_Your task_. Output exactly, with nothing added, the entries from the first line through the line with "Given: Click the 2F floor label".

————

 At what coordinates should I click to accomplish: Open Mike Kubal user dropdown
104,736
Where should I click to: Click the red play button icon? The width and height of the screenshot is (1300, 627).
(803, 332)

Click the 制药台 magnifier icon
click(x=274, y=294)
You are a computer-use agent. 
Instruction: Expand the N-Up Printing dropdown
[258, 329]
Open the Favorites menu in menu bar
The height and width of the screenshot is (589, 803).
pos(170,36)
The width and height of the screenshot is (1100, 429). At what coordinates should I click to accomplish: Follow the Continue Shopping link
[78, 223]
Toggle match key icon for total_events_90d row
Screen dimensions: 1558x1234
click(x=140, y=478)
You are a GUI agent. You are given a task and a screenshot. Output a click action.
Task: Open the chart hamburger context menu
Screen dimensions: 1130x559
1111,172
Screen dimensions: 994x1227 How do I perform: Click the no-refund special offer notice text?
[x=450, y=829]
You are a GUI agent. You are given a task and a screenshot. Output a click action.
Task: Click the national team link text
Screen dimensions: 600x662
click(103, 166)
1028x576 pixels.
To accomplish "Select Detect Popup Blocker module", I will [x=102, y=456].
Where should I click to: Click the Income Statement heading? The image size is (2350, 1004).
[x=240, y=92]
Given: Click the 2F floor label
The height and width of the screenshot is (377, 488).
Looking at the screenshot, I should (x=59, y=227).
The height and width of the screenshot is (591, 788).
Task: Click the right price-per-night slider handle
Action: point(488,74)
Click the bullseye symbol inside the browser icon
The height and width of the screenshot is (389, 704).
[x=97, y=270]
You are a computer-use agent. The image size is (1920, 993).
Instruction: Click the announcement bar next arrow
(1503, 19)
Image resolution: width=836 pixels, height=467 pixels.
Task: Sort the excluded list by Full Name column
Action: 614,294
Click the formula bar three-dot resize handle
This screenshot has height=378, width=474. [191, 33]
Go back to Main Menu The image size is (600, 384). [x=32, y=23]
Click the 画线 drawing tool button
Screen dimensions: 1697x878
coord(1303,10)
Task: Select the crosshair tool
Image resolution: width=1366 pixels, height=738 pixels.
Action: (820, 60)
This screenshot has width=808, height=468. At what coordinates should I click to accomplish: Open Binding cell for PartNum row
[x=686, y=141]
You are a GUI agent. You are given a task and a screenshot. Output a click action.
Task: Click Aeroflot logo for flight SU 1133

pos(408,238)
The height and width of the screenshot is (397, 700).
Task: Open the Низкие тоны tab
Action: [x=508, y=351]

————

_Answer area_.
 At what coordinates should I click to accomplish: Open Mike Kubal user dropdown
104,736
Where should I click to: Click the red play button icon? The width and height of the screenshot is (1300, 627).
(803, 332)

Click the 制药台 magnifier icon
click(x=274, y=294)
You are a computer-use agent. 
Instruction: Expand the N-Up Printing dropdown
[258, 329]
Open the Favorites menu in menu bar
The height and width of the screenshot is (589, 803).
pos(170,36)
The width and height of the screenshot is (1100, 429). At what coordinates should I click to accomplish: Follow the Continue Shopping link
[78, 223]
Toggle match key icon for total_events_90d row
Screen dimensions: 1558x1234
click(x=140, y=478)
You are a GUI agent. You are given a task and a screenshot. Output a click action.
Task: Open the chart hamburger context menu
Screen dimensions: 1130x559
1111,172
Screen dimensions: 994x1227 How do I perform: Click the no-refund special offer notice text?
[x=450, y=829]
You are a GUI agent. You are given a task and a screenshot. Output a click action.
Task: Click the national team link text
Screen dimensions: 600x662
click(103, 166)
1028x576 pixels.
To accomplish "Select Detect Popup Blocker module", I will [x=102, y=456].
Where should I click to: Click the Income Statement heading? The image size is (2350, 1004).
[x=240, y=92]
Given: Click the 2F floor label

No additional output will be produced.